This will be a short story or two, inspired by the tradeskill line in the upcoming Blood of Luclin expansion, which will be released to live servers on December 17, 2019.


Benosched!

When Mum had helped Head Scholar Nabihan of the Deepwater Circle with the creation of some luclinite propylons, she had know that it would take the Duality and the scholars a bit of work to get the portal to Luclin stabilized and protected enough for use. It then sort of slipped her mind for a bit, due to so many other things going on that fall, but eventually she remembered to head back to Teren's Grasp to check in again with Taith McJarun.

Apparently her accidental sense of timing was spot-on, as they were just getting ready to send the first Norrathians through the portal.

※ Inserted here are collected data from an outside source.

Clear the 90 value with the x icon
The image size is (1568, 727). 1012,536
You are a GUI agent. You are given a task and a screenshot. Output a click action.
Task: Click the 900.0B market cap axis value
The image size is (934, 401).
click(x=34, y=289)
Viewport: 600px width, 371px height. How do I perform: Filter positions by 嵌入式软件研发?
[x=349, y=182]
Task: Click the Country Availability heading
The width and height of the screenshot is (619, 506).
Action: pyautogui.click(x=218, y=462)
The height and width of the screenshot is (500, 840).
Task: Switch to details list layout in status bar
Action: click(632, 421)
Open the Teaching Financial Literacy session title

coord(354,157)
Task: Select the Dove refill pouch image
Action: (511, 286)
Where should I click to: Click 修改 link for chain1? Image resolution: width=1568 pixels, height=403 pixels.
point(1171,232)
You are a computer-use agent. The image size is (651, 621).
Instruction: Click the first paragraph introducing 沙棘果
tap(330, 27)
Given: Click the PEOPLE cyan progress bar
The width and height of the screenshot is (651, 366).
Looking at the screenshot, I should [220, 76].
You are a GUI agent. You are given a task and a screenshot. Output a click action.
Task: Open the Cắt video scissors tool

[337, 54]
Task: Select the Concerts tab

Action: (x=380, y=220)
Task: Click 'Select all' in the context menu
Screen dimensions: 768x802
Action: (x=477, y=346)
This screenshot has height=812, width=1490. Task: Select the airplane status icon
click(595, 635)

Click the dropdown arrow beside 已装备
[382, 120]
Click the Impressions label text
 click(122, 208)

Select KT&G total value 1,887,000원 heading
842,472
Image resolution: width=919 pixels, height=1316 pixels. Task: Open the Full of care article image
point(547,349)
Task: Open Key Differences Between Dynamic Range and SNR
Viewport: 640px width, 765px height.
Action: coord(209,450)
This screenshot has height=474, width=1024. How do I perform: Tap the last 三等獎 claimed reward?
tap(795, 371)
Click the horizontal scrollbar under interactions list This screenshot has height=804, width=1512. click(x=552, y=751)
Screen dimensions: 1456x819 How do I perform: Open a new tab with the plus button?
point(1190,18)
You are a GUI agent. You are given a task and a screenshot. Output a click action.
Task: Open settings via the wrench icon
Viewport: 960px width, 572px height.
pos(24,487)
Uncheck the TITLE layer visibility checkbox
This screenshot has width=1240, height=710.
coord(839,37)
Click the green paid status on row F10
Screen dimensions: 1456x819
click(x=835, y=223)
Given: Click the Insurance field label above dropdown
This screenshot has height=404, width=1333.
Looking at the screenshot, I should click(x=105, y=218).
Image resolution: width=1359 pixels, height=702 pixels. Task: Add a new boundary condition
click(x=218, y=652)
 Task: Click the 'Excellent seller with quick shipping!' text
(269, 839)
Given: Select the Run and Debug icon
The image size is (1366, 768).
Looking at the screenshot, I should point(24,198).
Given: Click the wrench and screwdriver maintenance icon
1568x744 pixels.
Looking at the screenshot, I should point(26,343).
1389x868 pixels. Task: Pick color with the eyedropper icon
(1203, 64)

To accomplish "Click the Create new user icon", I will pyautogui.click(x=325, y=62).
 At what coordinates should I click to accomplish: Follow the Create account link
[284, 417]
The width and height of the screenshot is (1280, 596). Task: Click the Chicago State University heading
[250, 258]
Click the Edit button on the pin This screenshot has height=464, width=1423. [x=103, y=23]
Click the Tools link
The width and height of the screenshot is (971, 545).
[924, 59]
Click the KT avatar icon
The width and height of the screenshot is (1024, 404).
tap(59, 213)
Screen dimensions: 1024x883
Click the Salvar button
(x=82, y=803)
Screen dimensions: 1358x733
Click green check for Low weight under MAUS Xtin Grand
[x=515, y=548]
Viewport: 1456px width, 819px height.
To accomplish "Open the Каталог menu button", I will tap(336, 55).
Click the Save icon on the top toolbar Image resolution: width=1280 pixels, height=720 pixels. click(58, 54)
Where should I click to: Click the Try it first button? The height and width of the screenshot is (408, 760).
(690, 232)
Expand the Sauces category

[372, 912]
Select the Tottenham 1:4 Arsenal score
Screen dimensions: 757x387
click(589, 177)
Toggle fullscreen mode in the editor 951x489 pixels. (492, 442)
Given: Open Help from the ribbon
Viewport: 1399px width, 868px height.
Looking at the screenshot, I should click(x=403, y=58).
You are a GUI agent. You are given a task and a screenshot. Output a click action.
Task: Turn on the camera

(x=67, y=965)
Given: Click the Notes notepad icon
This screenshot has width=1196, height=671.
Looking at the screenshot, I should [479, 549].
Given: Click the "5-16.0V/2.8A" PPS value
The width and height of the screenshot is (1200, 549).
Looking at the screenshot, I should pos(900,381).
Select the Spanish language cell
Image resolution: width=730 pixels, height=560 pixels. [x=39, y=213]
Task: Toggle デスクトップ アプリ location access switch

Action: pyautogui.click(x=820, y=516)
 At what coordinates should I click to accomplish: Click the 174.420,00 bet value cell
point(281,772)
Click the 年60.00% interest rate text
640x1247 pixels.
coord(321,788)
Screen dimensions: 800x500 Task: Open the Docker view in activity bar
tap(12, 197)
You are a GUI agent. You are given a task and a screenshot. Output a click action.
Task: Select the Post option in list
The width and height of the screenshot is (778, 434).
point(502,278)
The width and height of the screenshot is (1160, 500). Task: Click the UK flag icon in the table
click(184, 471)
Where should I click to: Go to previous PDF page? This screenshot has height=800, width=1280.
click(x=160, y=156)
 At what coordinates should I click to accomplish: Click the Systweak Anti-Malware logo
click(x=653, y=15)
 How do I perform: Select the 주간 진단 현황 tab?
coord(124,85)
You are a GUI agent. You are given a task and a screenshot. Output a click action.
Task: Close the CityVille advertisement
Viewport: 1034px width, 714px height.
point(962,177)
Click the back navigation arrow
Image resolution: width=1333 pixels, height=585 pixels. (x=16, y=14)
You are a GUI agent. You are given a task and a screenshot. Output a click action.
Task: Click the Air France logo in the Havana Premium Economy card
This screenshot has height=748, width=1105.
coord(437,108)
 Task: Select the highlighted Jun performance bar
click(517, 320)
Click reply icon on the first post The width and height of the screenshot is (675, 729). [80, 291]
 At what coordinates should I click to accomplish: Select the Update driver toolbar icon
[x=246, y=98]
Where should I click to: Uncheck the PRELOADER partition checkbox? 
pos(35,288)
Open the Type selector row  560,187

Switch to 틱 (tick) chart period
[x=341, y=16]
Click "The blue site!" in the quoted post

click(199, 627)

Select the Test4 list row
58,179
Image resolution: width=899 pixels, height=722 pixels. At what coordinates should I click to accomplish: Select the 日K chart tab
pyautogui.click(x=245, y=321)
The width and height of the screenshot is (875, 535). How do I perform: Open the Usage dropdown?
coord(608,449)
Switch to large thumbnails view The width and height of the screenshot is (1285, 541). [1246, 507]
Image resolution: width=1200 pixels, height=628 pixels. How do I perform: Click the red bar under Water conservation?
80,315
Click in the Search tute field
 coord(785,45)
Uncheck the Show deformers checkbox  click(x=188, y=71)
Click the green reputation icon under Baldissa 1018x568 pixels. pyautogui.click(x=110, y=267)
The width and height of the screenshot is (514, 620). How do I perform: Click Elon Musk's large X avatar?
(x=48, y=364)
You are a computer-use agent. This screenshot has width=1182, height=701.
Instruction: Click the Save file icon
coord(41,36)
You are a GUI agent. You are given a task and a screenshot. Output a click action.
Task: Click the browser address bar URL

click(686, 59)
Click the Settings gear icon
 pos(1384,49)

Since she was a well-known tradeswoman, though, he asked her to check in with the nearby D.I.R.T.Y. representatives regarding a missing crafter.

Gmomes. Why did it always have to be gnomes?

It seems one of their most brilliant inventors, a gnome by the name of Benosch Ironsprocket, didn't think people were taking the possiblity of a shissar offensive through the portal seriously. So, he left a note, hopped through the new portal and took off to find evidence. Alone. With no real combat abilities. Just some doohickey he'd made that supposedly would create recipes for what he needed, based on local ingredients ... or something like that.

"So ye're saying this magic-thingy is all he had wi' him?" Mum peered up at the robed erudite lady bemusedly.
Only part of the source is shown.